Arsenio, el refranero (18 de julio)

Autor: Adolfo Carreto

 

 

Y venían de todas partes para escucharlo. Y les dijo:
- Muchas veces he tenido que arrepentirme de hablar hablado, pero nunca me he arrepentido de guardar silencio.
Cuentan que hablaba así, sobre la base de refranes. Frases cortas. Poca floritura. Nada de charlatanería. Y es que estaba convencido de que, hablar por hablar, no conduce a nada. Quien más habla es el que menos dice, o el que dice solamente por decir. Quien más habla suele perder la credibilidad. Por eso se dice que el charlatán no hace más que hablar paja. Y, a pesar de que no hablaba en demasía, venían de todas partes a escucharlo, porque lo que decía, lo decía con fundamento. Respuestas cortas. Sabiduría concentrada. Así dicen que era el hablar de este Arsenio, un senador romano, un educador de hijos del emperador, un elocuente hombre de corte, un individuo que, a los cuarenta años, decidió cambiar el rumbo de su vida, abandonar la ciudad camino del desierto, abandonar la corte camino del monasterio, abandonar el oropel y anclarse en el monasterio.
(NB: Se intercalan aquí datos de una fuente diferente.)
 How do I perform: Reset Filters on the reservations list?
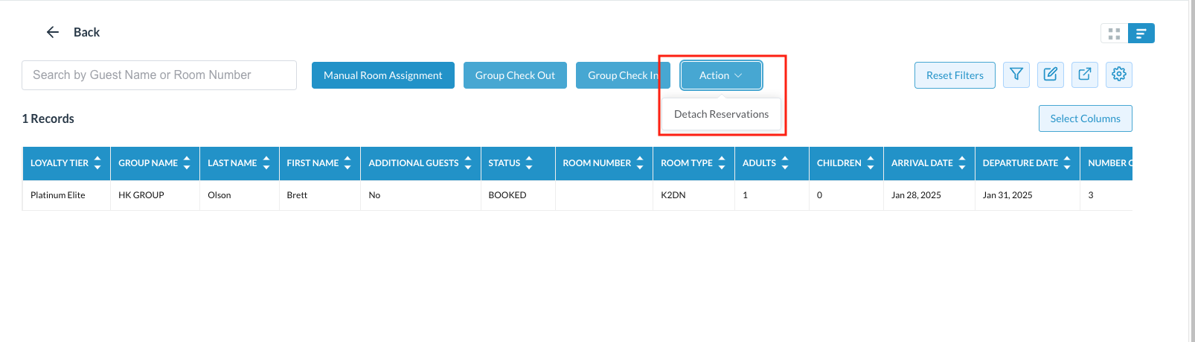(x=954, y=75)
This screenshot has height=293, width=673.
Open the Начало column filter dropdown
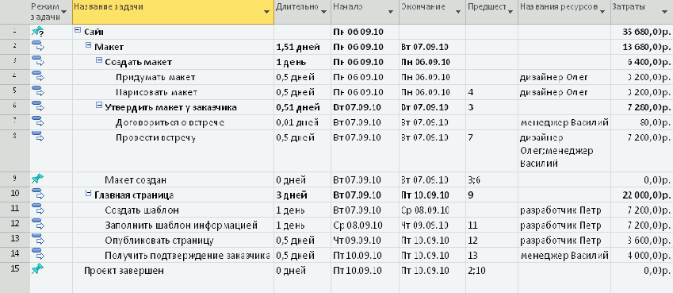coord(390,12)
Y hasta el monasterio acudían de todas partes para escuchar sus refranes, porque eso era lo suyo, la frase corta, la sabiduría en pocas palabras, el consejo sin mucha floritura.
No lo recibieron bien en el claustro. No lo recibieron bien porque no era gente de su condición. Casi lo trataron como a un perro. Y dicen que para probarlo.
- Vamos a ver si es tan humilde como parece.
Y el superior no dejó que se sentara para comer, como los demás. Y no se sentó.
- Vamos a ver hasta donde llega. No le den plato.
Y el superior tomó una rebanada de pan y la lanzó al suelo.
- El suelo es el mejor asiento y el mejor plato para los humildes.
Así dijo el superior y a Arsenio no le quedó otra que agacharse, alargar la mano hasta el mendrugo y sentarse en las losas.
Y fue entonces cuando comprobaron que sí, que había dejado en la ciudad sus ropas de senador, sus sillones de palacio y su palabra altisonante. LY comenzaron a tomarle aprecio.
En los monasterios suelen ocurrir estas cosas: confundir la prueba con la humillación. A veces muy sutilmente. A veces más groseramente. Y solamente triunfa quien aguanta. Pero en ocasiones resulta difícil de aguantar. Siempre he pensado que estas pruebas no proceden de lo alto sino de la envidia, y quien las ordena no les el mejor conductor hacia el camino de la santidad.
Acudían de todas partes a escucharlo. Y se llevaban a su destino buena cantidad de sabiduría envuelta en refranes. Entre todas las que dicen que dijo me ha gustado ésta: “La ciencia infla y llena de orgullo, y en un corazón orgulloso Dios no hace obras de arte en santidad”.
Así es que en aquel tiempo, año 450, también los senadores romanos desconfiaban de sí mismos, dejaban las ínfulas de mando y se agachaban para recoger del suelo el mendrugo de pan que un abad había arrojado al piso, para probarlo.